As discussed in the previous three chapters, preliminary design addresses and studies two key issues. First, it establishes the two – and three-dimensional spatial frameworks of the outdoor environment through form composition and spatial composition. The two-dimensional forms creatively organize and coordinate three-dimensional elements such as earth, plant materials, walls, fences, and overhead structures to create outdoor rooms. Second, preliminary design studies the general appearance and style of the design. The design theme, the overall organization of design elements, and the tentative selection of materials collectively establish the visual character of the proposed design.
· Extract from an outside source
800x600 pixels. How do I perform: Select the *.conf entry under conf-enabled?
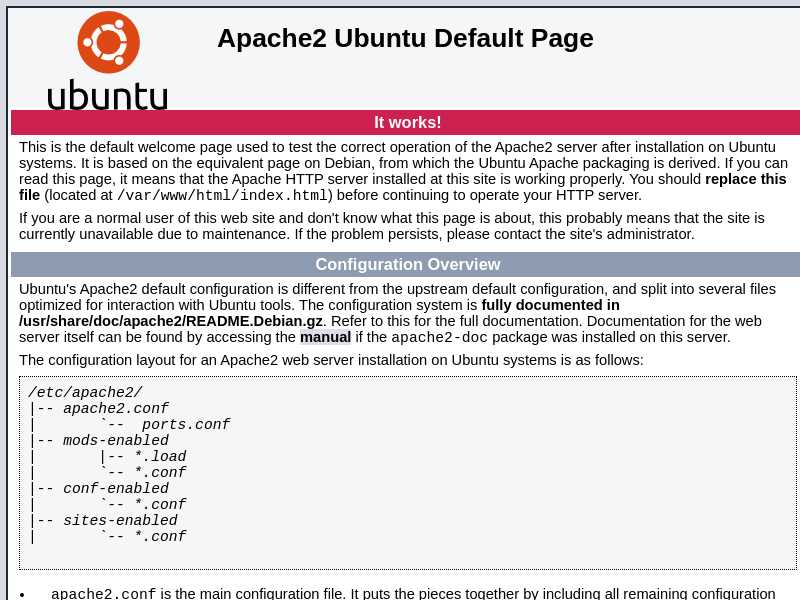click(160, 505)
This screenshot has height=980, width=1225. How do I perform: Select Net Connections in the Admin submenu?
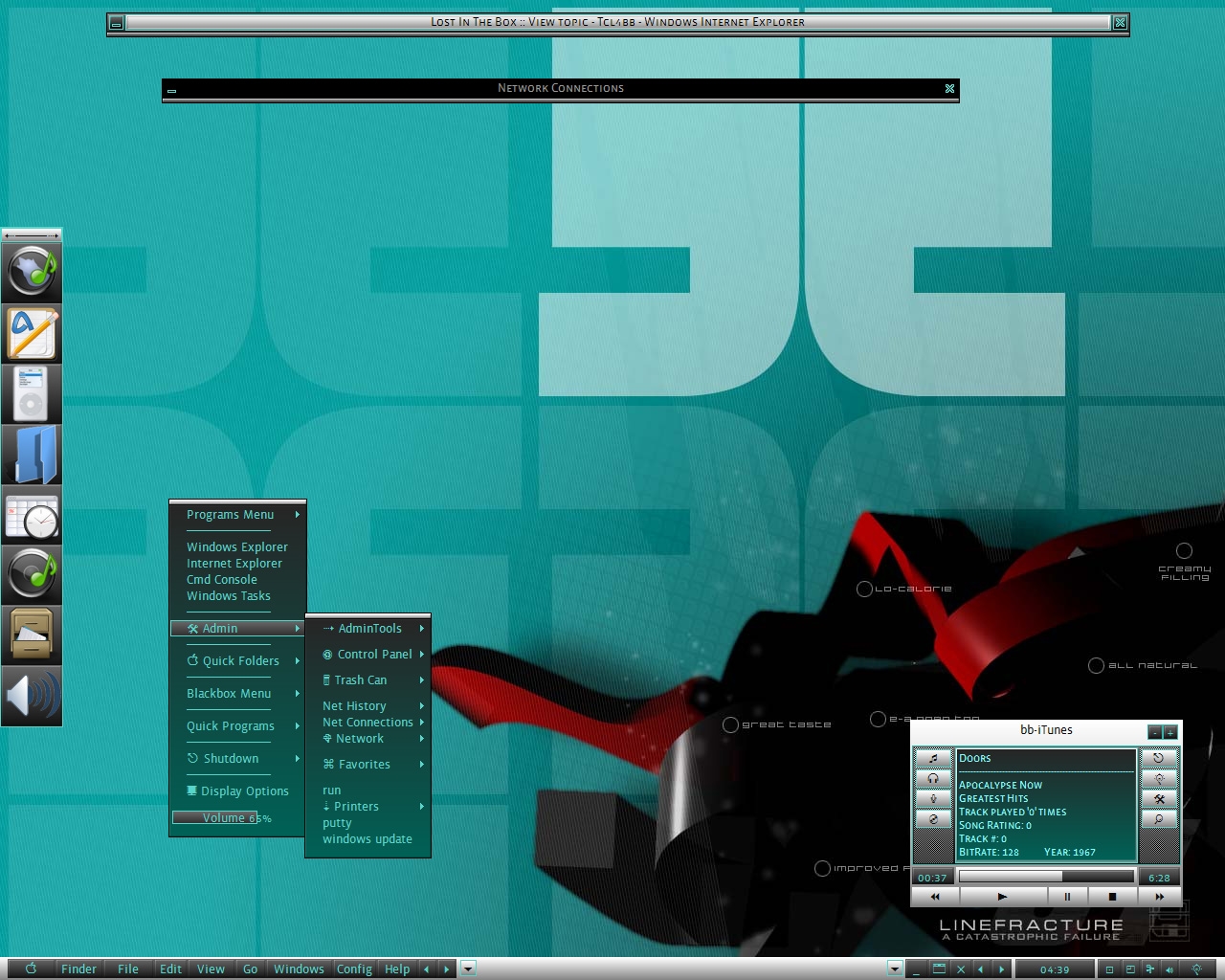(368, 723)
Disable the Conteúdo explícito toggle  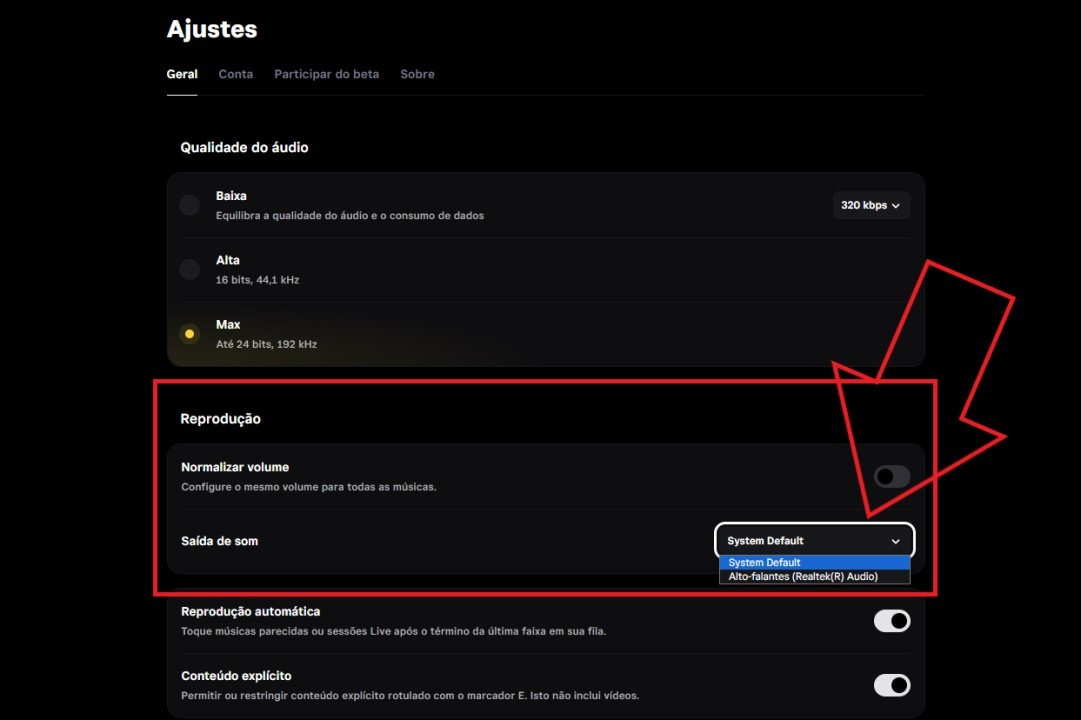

But as the name itself suggests, decisions made about these key issues are open to change. The designer often uses preliminary design as an exploratory step to study different ideas, especially if alternative design solutions are prepared. Furthermore, choices about materials are vague with only broad-brushed determinations (brick versus wood, evergreen versus deciduous, and so on) and little consideration for the exact texture, color, or pattern of the materials.
The more complete and detailed decisions about the design are made during the preparation of the master plan after feedback has been received from the clients regarding the preliminary design. The master plan builds on all the previous steps of the design process to formulate a proposed design that the clients will use to guide the development of their residential site. The master plan is the culmination of all the designer’s efforts and is sometimes the end of the designer’s involvement with the clients. Other times, the designer carries the project on to subsequent phases as discussed in Chapter 4.
This chapter presents criteria for selecting materials, a palette of potential materials, guidelines for their composition in the master plan, the process for preparing the master plan, and the master plan’s graphic style and content.